Father Andrea Santoro, the Italian priest murdered amid anti-Christian anger in Turkey last weekend, is to be put on the path to sainthood.
Cardinal Camillo Ruini, Italy's highest-ranking prelate, announced his intention to open procedures leading eventually to canonisation during the slain priest's funeral in Rome on Friday.
"I am convinced that Father Andrea's sacrifice bears all the hallmarks of Christian martyrdom," Ruini said in a homily which drew long applause from the hundreds of people packed into the Basilica of St John Lateran.
Father Santoro, 58, who came from the Rome area, was shot dead in his church in the Black Sea town of Trabzon while he was praying after mass on Sunday.
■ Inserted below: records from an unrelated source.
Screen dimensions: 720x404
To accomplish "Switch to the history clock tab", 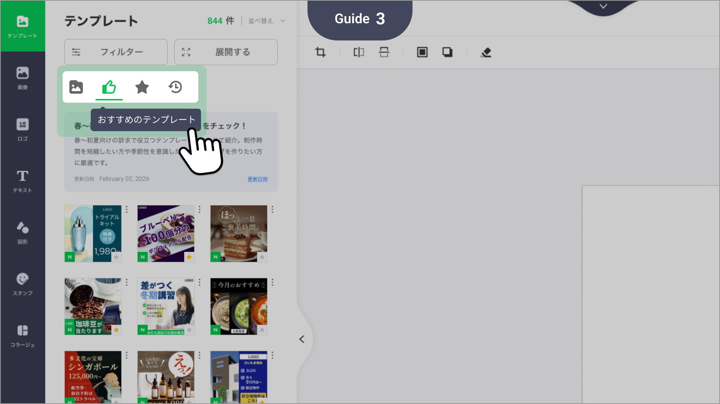I will pyautogui.click(x=175, y=87).
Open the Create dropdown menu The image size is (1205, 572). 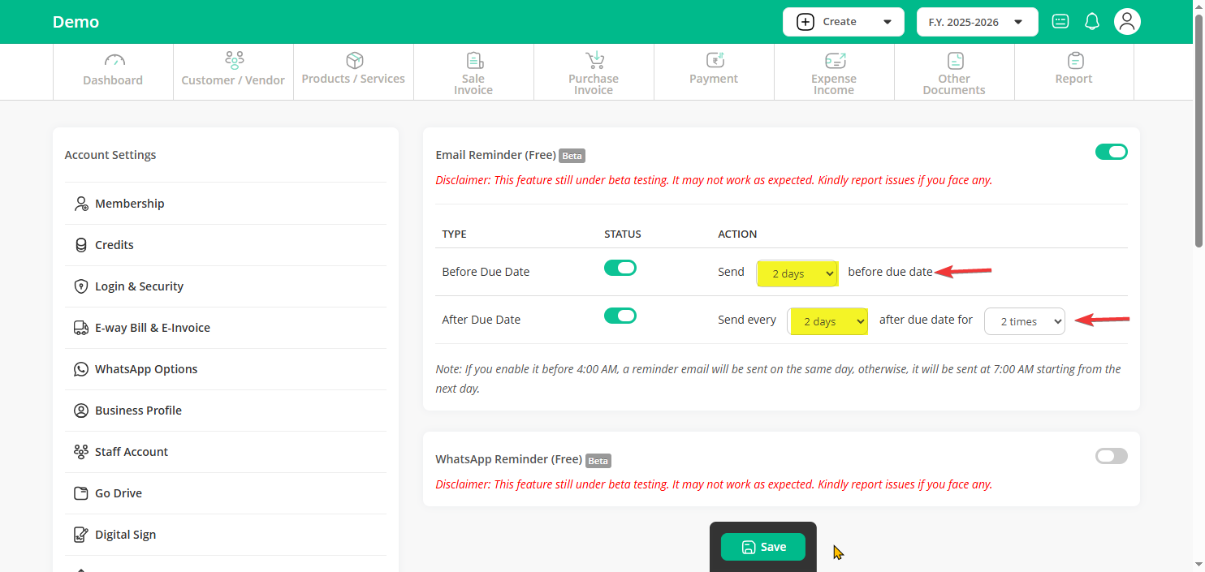tap(843, 22)
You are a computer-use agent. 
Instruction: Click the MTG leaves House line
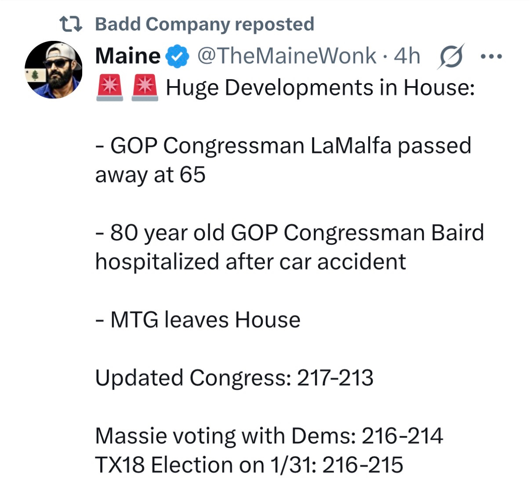tap(198, 319)
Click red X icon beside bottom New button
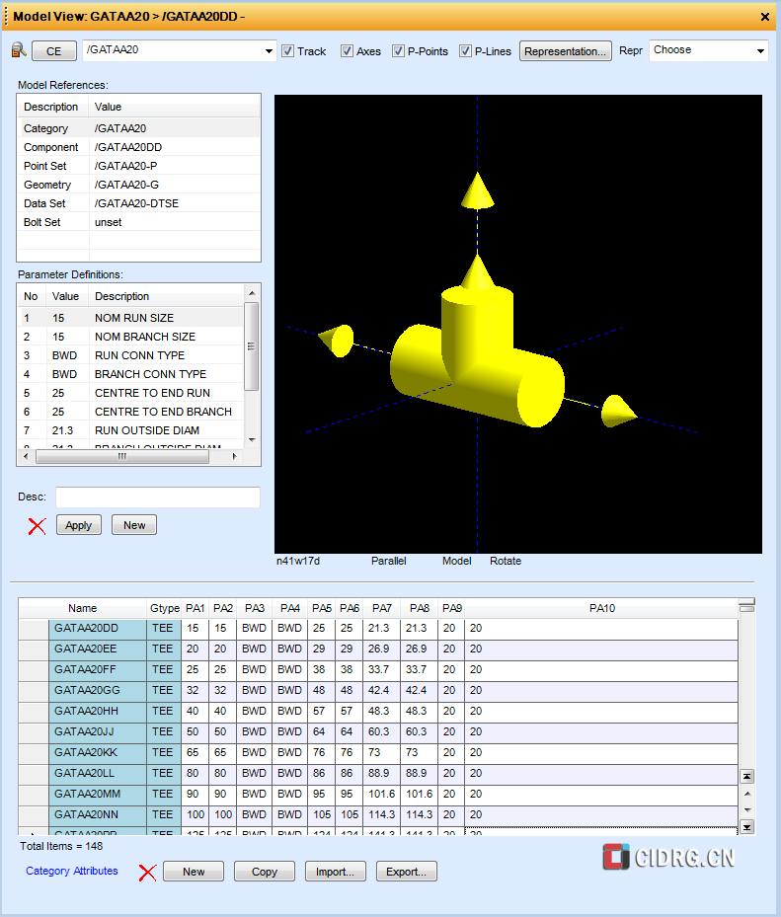 tap(147, 873)
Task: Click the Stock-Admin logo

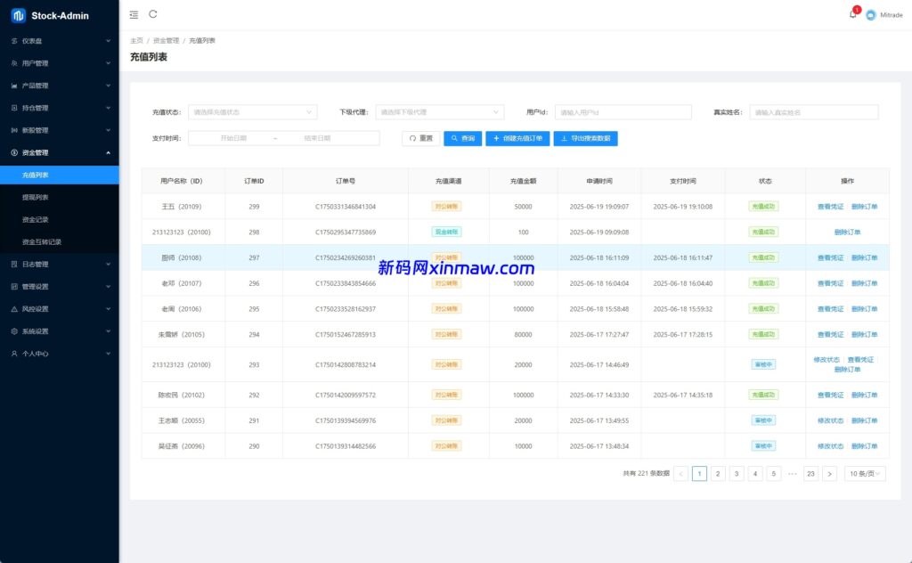Action: pyautogui.click(x=19, y=15)
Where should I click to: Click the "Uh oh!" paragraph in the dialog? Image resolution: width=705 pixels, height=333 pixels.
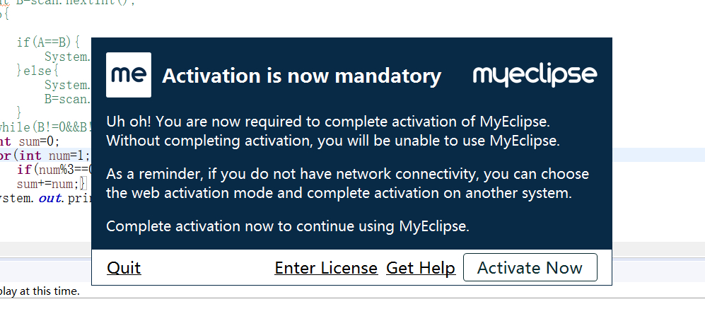[332, 130]
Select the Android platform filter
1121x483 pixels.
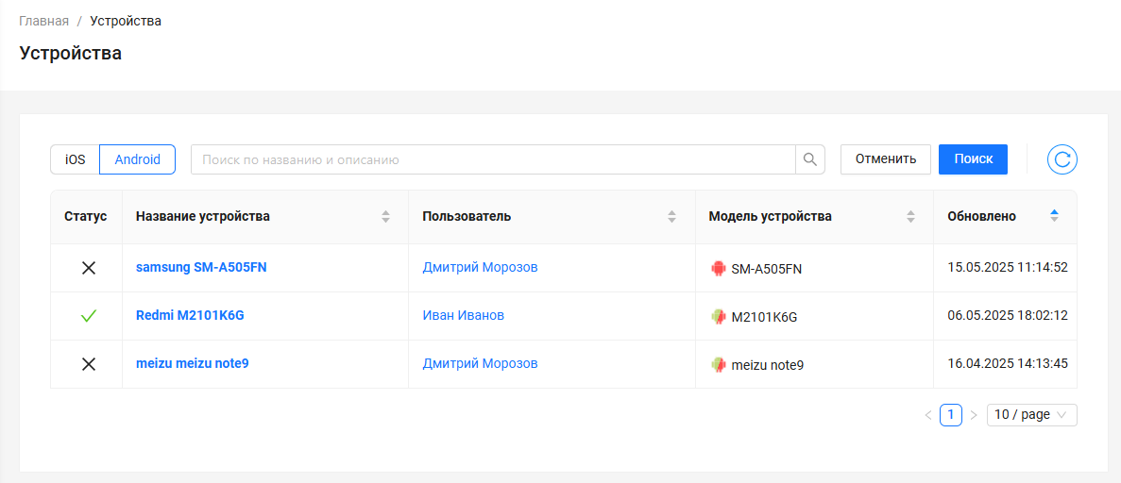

His killer reportedly shouted "Allah is Great" before fleeing.
The first stage of making someone a saint involves 'beatification', which means that a person is referred to as
'blessed' and can be venerated by Catholics in the diocese where he or she was born.
The next step, canonisation, confers full sainthood and holds a person up for veneration by the universal Catholic Church.
Cardinal Ruini's reference to the priest as a "martyr" was significant because Catholics who die for their faith
generally achieve beatification more quickly than other candidates for 'blessed' status. But the prelate said he would wait for the statutory five years to pass after Father Andrea's death before starting the beatification procedures.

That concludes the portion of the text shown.